# 3DS Firmware Update 11.15.0-47 Released



## Little_Anonymous_Hacker (Jul 27, 2021)

*snip*​
Nintendo has just started distributing a new firmware update for Nintendo 3DS systems.

*If your 3DS hasn't been hacked yet, DON'T UPDATE!!!

This firmware likely fixes some recently released free entrypoints!
*
*RIP safecerthax and new-browserhax-XL!*​
if you already use CFW, Luma3DS still works this latest firmware, so feel free to update!
Sysupdate detected for Old3DS: https://t.co/xcLxU6AX8k— ylws8bot (@ylws8bot) July 27, 2021


----------



## ihaveahax (Jul 27, 2021)

Little_Anonymous_Hacker said:


> No word yet about CFW compatibility, so do not update just yet...


No critical titles were updated so Luma3DS still works, what this most likely does is fix exploits in the Internet Browser and SAFE_MODE SSL module.


----------



## CoolMe (Jul 27, 2021)

- _DATA PROVIDED_
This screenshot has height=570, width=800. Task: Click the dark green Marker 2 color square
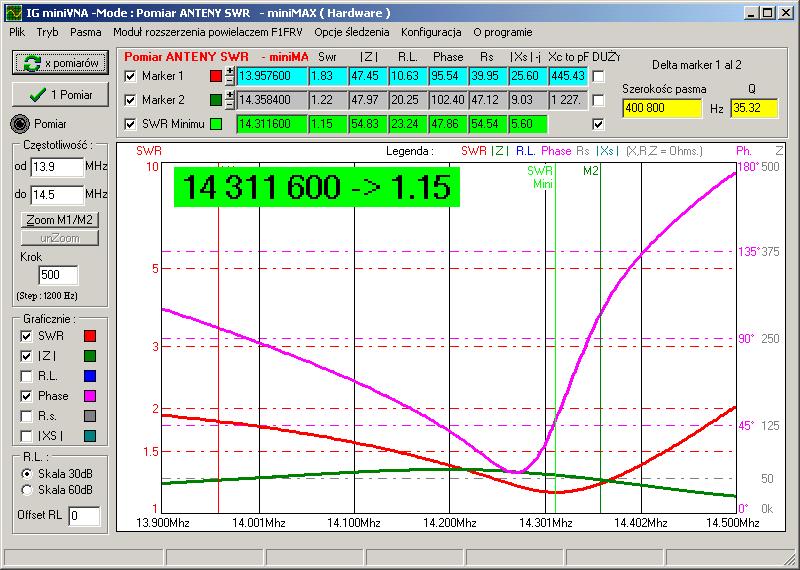pos(217,100)
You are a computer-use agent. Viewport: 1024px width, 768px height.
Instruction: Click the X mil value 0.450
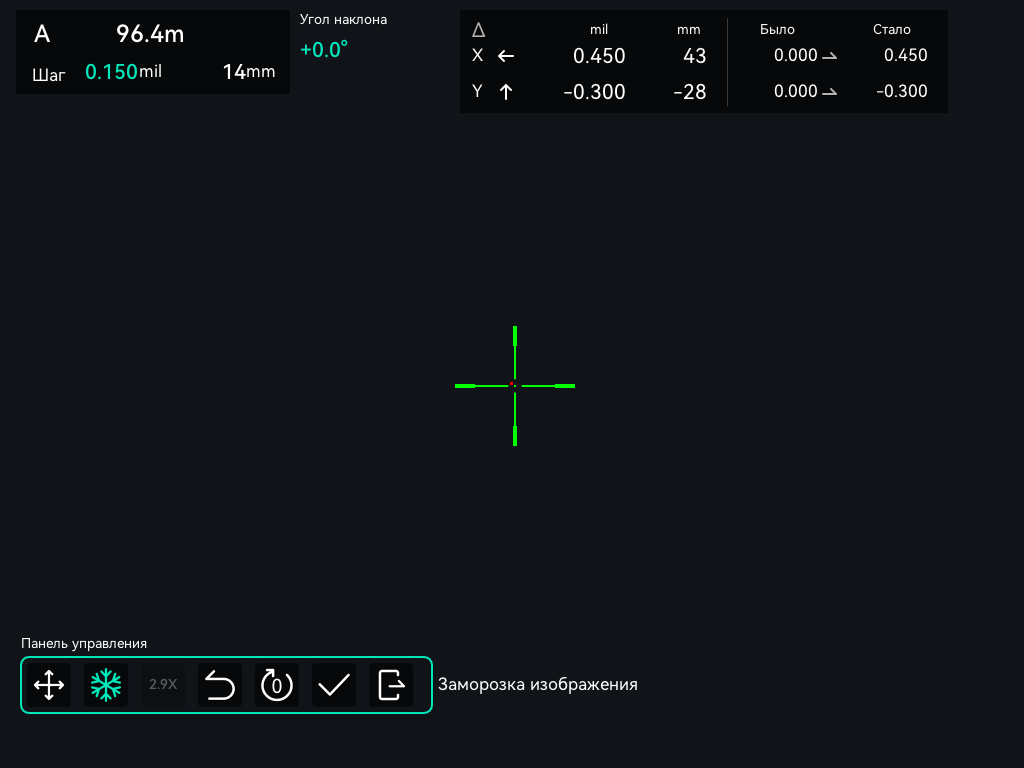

- _TASKS TO PERFORM_
1: From the 3DS firmware update thread, reproduce word for word the part that opens with the words containing "## Little_Anonymous_Hacker (Jul" and closes with "yet, DON'T UPDATE!!!".
2: In the 3DS firmware update thread, what reason does ihaveahax give for Luma3DS still working?

- _TASK RESPONSES_
1:
## Little_Anonymous_Hacker (Jul 27, 2021)

*snip*​
Nintendo has just started distributing a new firmware update for Nintendo 3DS systems.

*If your 3DS hasn't been hacked yet, DON'T UPDATE!!!

2: No critical titles were updated.